::: Data
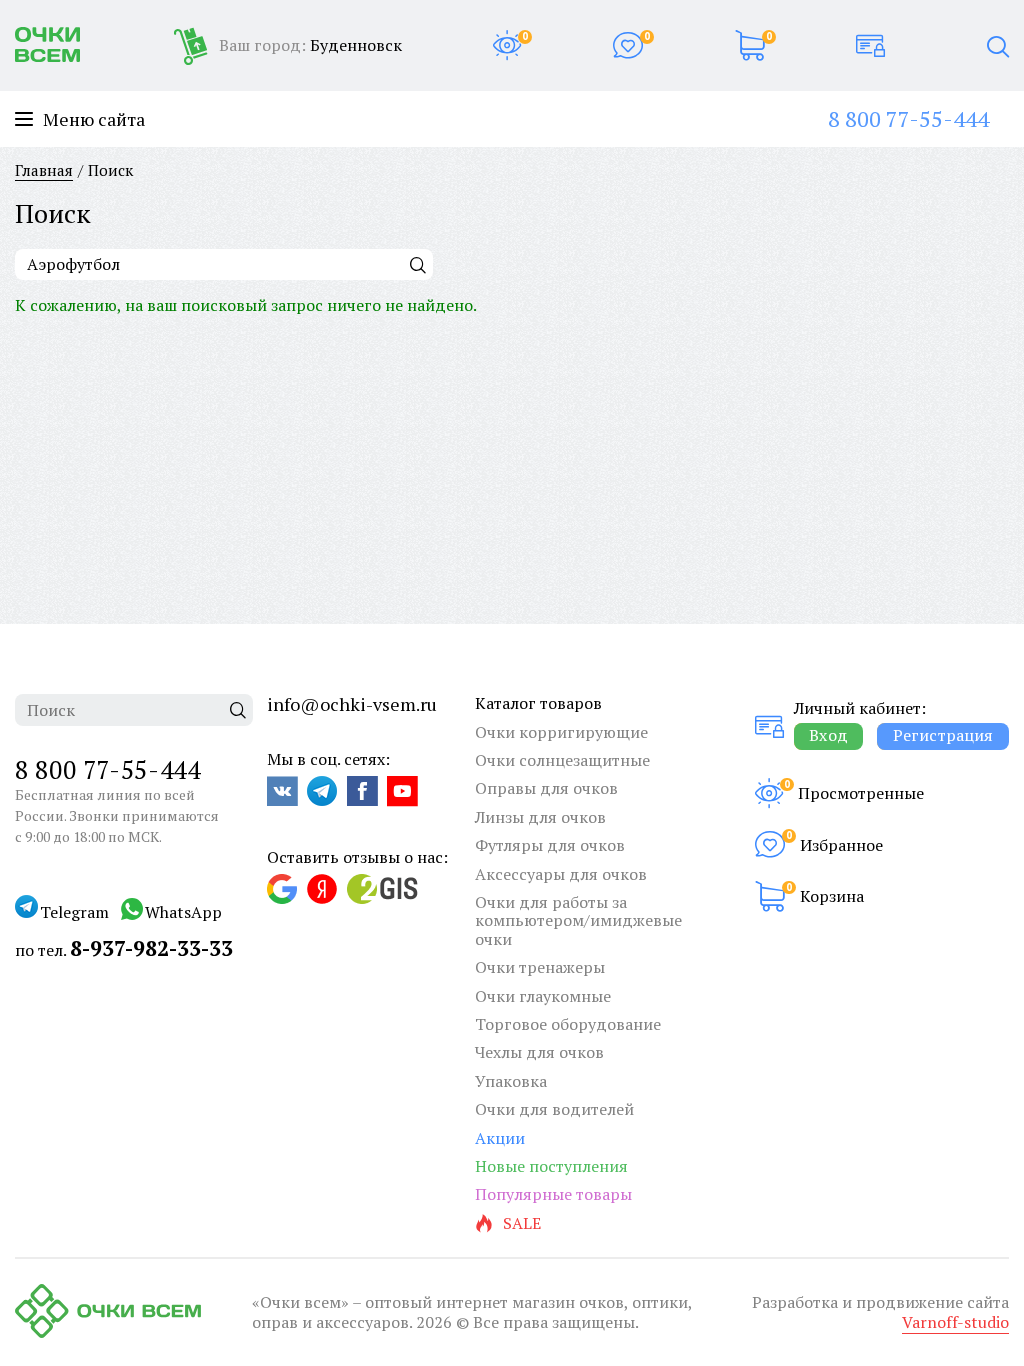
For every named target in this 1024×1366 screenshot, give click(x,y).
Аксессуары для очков (561, 874)
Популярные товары (553, 1194)
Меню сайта (94, 119)
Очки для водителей (554, 1109)
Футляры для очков (550, 845)
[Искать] (418, 264)
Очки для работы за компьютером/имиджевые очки (578, 920)
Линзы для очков (540, 817)
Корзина (832, 896)
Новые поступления (551, 1166)
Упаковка (511, 1081)
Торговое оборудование (568, 1024)
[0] (507, 45)
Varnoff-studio (955, 1322)
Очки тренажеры (540, 967)
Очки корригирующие (561, 732)
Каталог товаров (538, 703)
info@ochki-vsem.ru (352, 704)
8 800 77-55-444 (908, 118)
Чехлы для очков (539, 1052)
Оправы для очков (546, 788)
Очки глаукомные (543, 996)
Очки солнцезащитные (562, 760)
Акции (500, 1138)
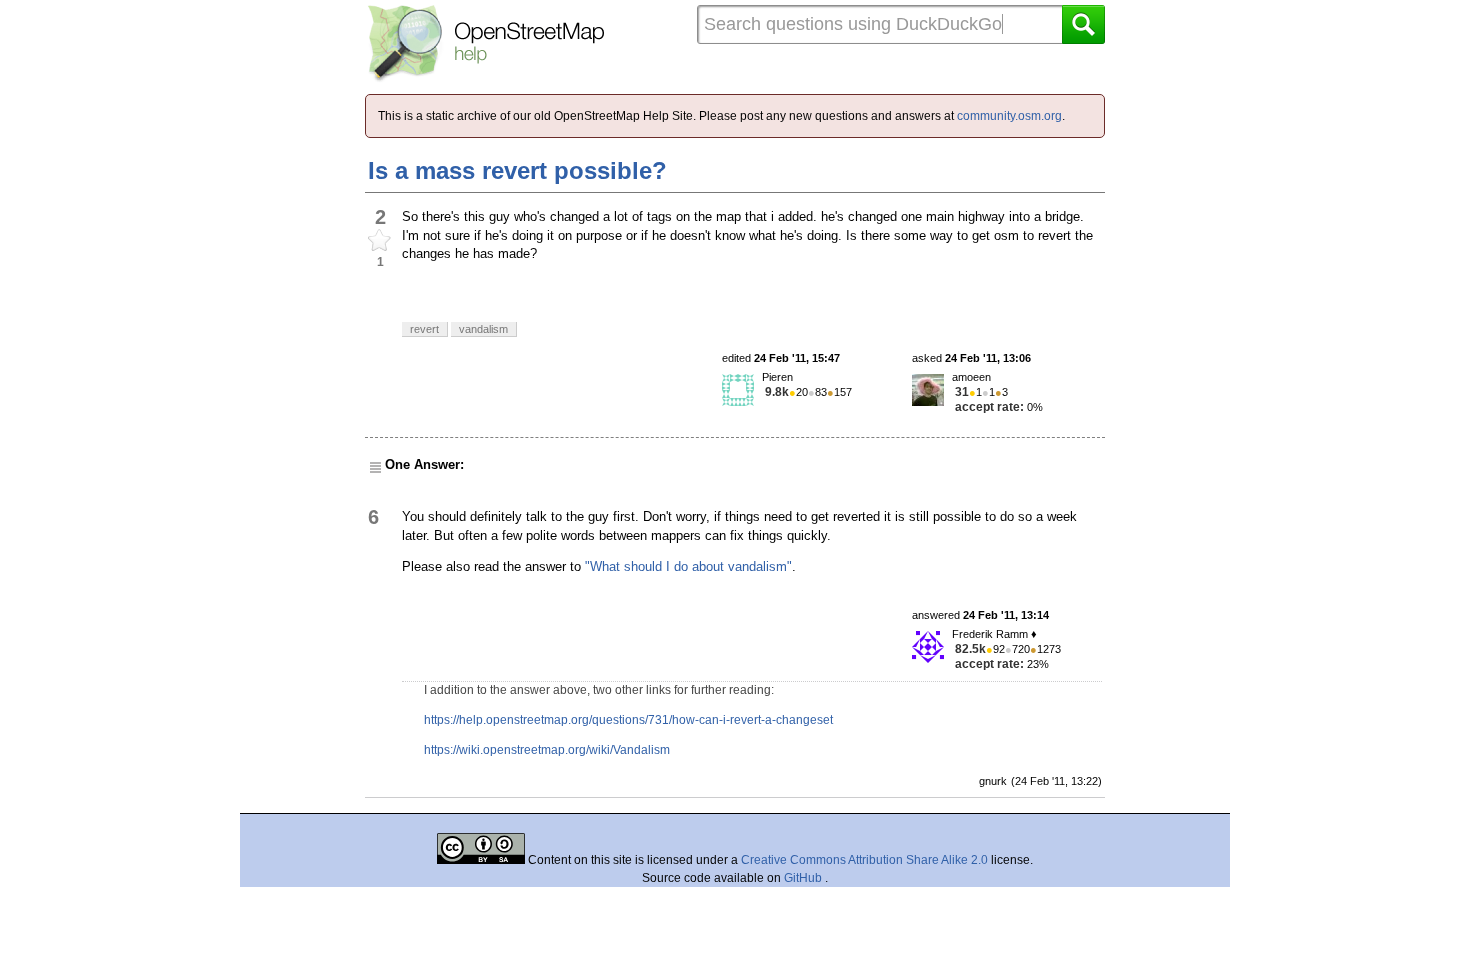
::::::
■ **Required action**
Can you repeat, word for word, every line above from the one containing "Меню сайта (94, 119)" down to the one containing "Varnoff-studio (955, 1322)", including both?

■ **Task output**
Меню сайта (94, 119)
Очки для водителей (554, 1109)
Футляры для очков (550, 845)
[Искать] (418, 264)
Очки для работы за компьютером/имиджевые очки (578, 920)
Линзы для очков (540, 817)
Корзина (832, 896)
Новые поступления (551, 1166)
Упаковка (511, 1081)
Торговое оборудование (568, 1024)
[0] (507, 45)
Varnoff-studio (955, 1322)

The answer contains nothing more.